### PAGE ###

# Soke Naked Ninja!!!



## Guro Harold (Aug 4, 2005)

http://www.wral.com/irresistible/4803904/detail.html


----------



## kenpochad (Aug 4, 2005)

got ta be careful swing a sword around in the buff


----------



## Shizen Shigoku (Aug 4, 2005)

If that guy is a soke, think he would teach me the art of naked-ninjutsu?

After he gets out of prison of course.


----------



## DavidCC (Aug 4, 2005)

Shizen Shigoku said:
			
		

> If that guy is a soke, think he would teach me the art of naked-ninjutsu?
> 
> After he gets out of prison of course.


To bad it's not Kenpo.  I understand he could teach you that from within prison.


----------



## arnisador (Aug 8, 2005)

Kenpo for Criminals! Fair enough.

Personally, I'd want to wear some clothes while swinging that sword.


----------



## Gin-Gin (Aug 11, 2005)

All I have to say is...that guy better not be a an EPAK guy!! :roflmao:  :roflmao:


----------



## KenpoEMT (Aug 12, 2005)

Kenpo in prison gives the term "EPAK" a whole new meaning...

Yikes! Don't want any part of that...


----------

### GIVEN DATA ###

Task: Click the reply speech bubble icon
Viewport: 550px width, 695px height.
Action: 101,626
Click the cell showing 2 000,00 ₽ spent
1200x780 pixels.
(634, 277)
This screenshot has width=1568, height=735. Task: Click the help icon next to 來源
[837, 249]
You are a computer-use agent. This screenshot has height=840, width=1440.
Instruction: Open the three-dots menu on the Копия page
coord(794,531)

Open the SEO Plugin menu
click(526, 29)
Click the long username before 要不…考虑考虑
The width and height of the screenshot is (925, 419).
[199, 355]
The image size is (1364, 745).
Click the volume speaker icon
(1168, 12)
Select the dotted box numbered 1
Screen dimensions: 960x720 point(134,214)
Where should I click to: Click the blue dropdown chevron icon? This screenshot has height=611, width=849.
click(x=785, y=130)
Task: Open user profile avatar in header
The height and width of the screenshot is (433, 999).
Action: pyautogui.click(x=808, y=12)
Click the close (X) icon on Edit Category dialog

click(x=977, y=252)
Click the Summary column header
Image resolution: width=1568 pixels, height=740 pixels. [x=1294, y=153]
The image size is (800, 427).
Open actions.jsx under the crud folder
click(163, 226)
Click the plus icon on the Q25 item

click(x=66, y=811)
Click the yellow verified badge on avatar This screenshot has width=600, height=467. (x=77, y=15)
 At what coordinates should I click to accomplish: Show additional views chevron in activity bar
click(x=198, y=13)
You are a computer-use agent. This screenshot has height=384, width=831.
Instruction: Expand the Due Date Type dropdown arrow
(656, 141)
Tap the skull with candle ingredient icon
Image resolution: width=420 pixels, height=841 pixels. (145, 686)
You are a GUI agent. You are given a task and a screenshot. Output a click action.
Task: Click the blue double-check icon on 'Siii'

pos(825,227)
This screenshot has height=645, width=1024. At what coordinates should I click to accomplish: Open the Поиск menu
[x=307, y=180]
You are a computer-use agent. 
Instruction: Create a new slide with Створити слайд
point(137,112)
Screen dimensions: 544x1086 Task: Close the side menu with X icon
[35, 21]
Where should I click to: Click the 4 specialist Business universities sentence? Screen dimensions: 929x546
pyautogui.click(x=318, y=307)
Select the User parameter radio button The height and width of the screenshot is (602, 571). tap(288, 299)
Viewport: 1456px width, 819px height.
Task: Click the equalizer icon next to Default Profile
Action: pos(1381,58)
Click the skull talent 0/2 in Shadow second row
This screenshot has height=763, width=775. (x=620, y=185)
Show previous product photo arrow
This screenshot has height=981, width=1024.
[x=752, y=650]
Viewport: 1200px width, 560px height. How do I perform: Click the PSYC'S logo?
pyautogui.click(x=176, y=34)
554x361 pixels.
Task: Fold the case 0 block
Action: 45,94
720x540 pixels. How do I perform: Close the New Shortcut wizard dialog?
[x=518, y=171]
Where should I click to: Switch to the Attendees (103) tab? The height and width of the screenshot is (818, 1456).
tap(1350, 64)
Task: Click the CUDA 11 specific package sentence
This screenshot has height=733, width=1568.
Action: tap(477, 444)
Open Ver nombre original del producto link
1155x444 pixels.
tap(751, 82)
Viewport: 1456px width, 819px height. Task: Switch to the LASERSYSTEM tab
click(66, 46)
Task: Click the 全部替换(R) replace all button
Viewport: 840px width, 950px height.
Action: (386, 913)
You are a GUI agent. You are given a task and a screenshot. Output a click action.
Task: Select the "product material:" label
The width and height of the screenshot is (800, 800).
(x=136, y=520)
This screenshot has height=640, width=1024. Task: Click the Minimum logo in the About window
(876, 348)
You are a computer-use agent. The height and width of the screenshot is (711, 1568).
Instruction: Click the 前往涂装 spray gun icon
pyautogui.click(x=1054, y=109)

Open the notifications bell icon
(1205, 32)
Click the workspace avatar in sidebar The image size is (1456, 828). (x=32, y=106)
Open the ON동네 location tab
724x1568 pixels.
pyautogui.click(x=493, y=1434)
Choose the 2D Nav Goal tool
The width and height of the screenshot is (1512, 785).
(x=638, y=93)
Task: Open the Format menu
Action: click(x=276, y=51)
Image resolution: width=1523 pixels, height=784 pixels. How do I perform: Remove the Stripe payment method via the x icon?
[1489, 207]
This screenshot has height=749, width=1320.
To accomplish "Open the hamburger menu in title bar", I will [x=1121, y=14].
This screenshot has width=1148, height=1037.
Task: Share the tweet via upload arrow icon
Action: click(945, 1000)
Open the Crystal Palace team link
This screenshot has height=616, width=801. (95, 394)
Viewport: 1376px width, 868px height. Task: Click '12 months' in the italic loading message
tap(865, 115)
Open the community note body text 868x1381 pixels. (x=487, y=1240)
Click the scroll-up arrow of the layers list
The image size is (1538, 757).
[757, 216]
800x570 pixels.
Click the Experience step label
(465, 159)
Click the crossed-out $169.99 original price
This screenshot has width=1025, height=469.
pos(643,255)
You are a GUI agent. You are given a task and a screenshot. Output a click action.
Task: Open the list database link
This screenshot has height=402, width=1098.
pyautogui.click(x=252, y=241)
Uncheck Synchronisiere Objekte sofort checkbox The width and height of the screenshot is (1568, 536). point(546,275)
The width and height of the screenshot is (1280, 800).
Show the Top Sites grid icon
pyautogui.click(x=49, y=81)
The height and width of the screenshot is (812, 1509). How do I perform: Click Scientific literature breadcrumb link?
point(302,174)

###

> _TO DO_:
**a)** Answer these from the thread:
(i) Who posted the link at the top?
(ii) What does arnisador say he would want to wear while swinging the sword?
(iii) On what date did KenpoEMT post?
**b)** Repeat the part of the thread starting with "## Shizen Shigoku" and going on through "DavidCC (Aug 4, 2005)".
**c)** Using the thread, say whether each statement is true, and quote the words that decide it:
(i) DavidCC says the man could teach Kenpo from within prison.
(ii) Gin-Gin posted on Aug 8, 2005.
(iii) kenpochad warns about swinging a sword in the buff.
None of the rows are needed for the work on this thread.

> _ANSWERS_:
**a)**
(i) Guro Harold
(ii) Some clothes
(iii) Aug 12, 2005

**b)**
## Shizen Shigoku (Aug 4, 2005)

If that guy is a soke, think he would teach me the art of naked-ninjutsu?

After he gets out of prison of course.


----------



## DavidCC (Aug 4, 2005)

**c)**
(i) Yes: "I understand he could teach you that from within prison."
(ii) No: "Gin-Gin (Aug 11, 2005)"
(iii) Yes: "got ta be careful swing a sword around in the buff"